最新消息:20210816 当前crifan.com域名已被污染,为防止失联,请关注(页面右下角的)公众号

【已解决】python解析excel文件并读取其中的sheet和row和column的值

Excel crifan 7310浏览 0评论

折腾:

【已解决】把本地的音频字幕等数据存储到本地MongoDB数据库中

期间,需要去用python去读取和解析一个excel文件,并读取其中的内容,

包括包括多个sheet,以及每个sheet中行row和列column的单元格cell的值:

crifan python excel xlsx

python read excel xlsx

Python-Excel 模块哪家强?

  • xlwings

  • openpyxl

  • pandas

  • win32com

  • xlsxwriter

    • 只能写入

  • DataNitro

  • xlutils

此处已经可以基本确定用:openpyxl

但是为了想要顺带再去学学panda的话,去搜搜:

Creating Excel files with Python and XlsxWriter — XlsxWriter Documentation

Python操作excel的几种方式–xlrd、xlwt、openpyxl | 文强的个人空间

  • xlrd:用来读取很方便

  • openpyxl:虽然功能很强大,但是操作起来感觉没有xlwt方便

xls – Reading xlsx files using Python – Stack Overflow

  • openpyxl不错

  • xlrd也不赖

openpyxl – A Python library to read/write Excel 2010 xlsx/xlsm files — openpyxl 2.5.0 documentation

Python Excel Tutorial: The Definitive Guide (article) – DataCamp

看下来:

复杂点的:panda+excel解析器,比如panda+openpyxl

简单点的:openpyxl或xlrd

很久之前用过:xlrd

现在为了尝试新的,且不太麻烦,还是先直接用:openpyxl吧。

参考官网文档:

https://openpyxl.readthedocs.io/en/stable/

➜  英语资源 pip install openpyxl

Collecting openpyxl

  Downloading openpyxl-2.5.1.tar.gz (169kB)

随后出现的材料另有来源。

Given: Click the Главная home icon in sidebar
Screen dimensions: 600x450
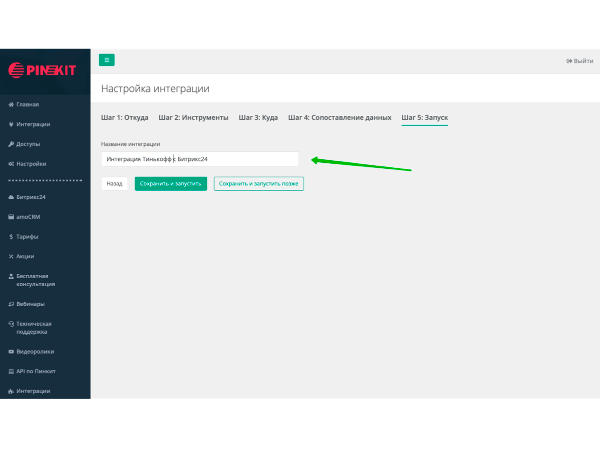Looking at the screenshot, I should point(10,105).
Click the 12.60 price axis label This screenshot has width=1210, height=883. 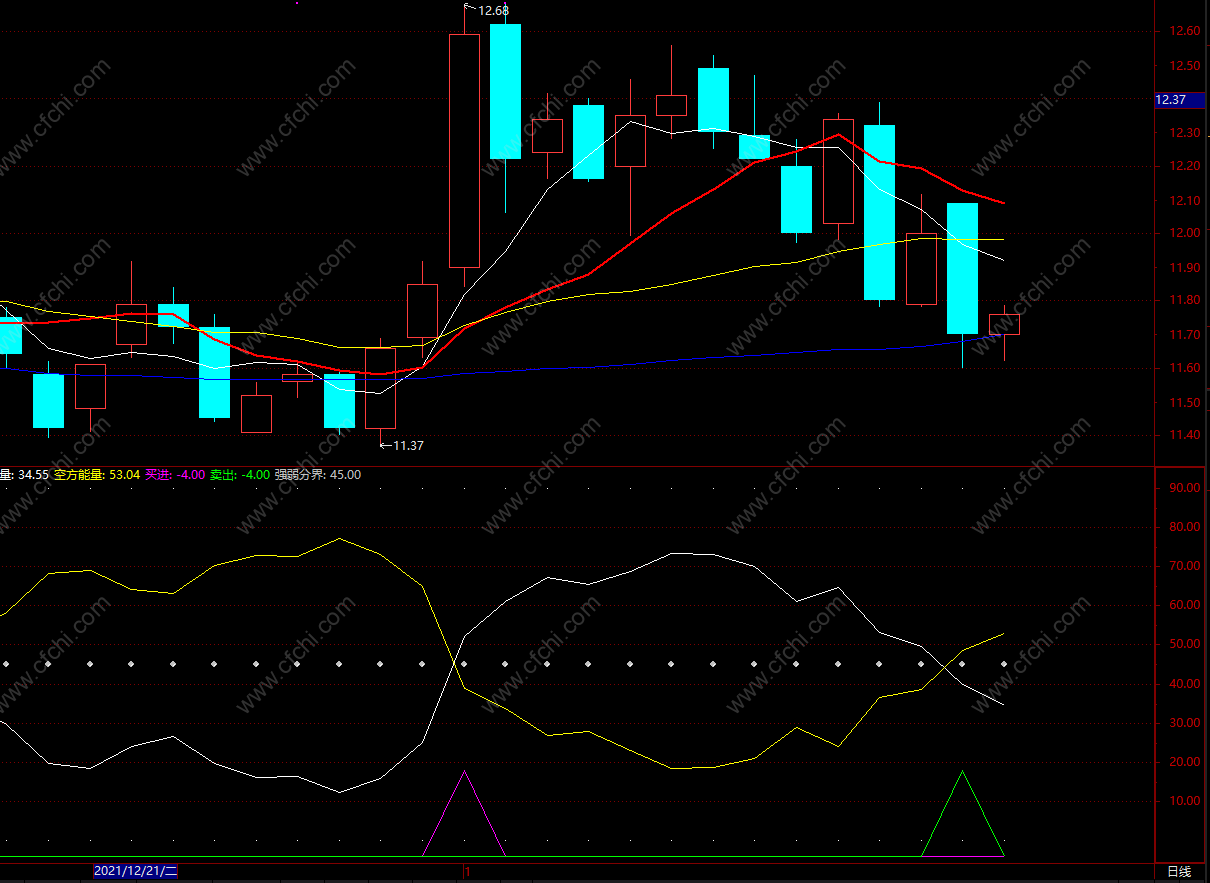pos(1184,32)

    100% |████████████████████████████████| 174kB 1.1MB/s

Collecting jdcal (from openpyxl)

  Downloading jdcal-1.3.tar.gz

Collecting et_xmlfile (from openpyxl)

  Downloading et_xmlfile-1.0.1.tar.gz

Building wheels for collected packages: openpyxl, jdcal, et-xmlfile

  Running setup.py bdist_wheel for openpyxl … done

  Stored in directory: /Users/crifan/Library/Caches/pip/wheels/98/5e/20/70cde417026f1e168acdac7babf47b204a7b752b1a8e6bb795

  Running setup.py bdist_wheel for jdcal … done

  Stored in directory: /Users/crifan/Library/Caches/pip/wheels/0f/63/92/19ac65ed64189de4d662f269d39dd08a887258842ad2f29549

  Running setup.py bdist_wheel for et-xmlfile … done

  Stored in directory: /Users/crifan/Library/Caches/pip/wheels/99/f6/53/5e18f3ff4ce36c990fa90ebdf2b80cd9b44dc461f750a1a77c

Successfully built openpyxl jdcal et-xmlfile

Installing collected packages: jdcal, et-xmlfile, openpyxl

Successfully installed et-xmlfile-1.0.1 jdcal-1.3 openpyxl-2.5.1

用 openpyxl 处理 xlsx 文件 – 李林克斯

OpenPyXL的使用教程(一) – 简书

Manipulating a workbook in memory — openpyxl 2.5.0 documentation

Simple usage — openpyxl 2.5.0 documentation

Manipulating a workbook in memory — openpyxl 2.5.0 documentation

想要去写代码,但是发现对于excel中的列的表示不清楚:

【已解决】Excel中把列名的表示方式从数字换成英文字母

然后就可以去使用L13这种写法去读取cell的值了。

代码:

# parse excel file

excelFullfilename = "/Users/crifan/dev/dev_root/xxx/xxx018.3.28_forDebug.xlsx"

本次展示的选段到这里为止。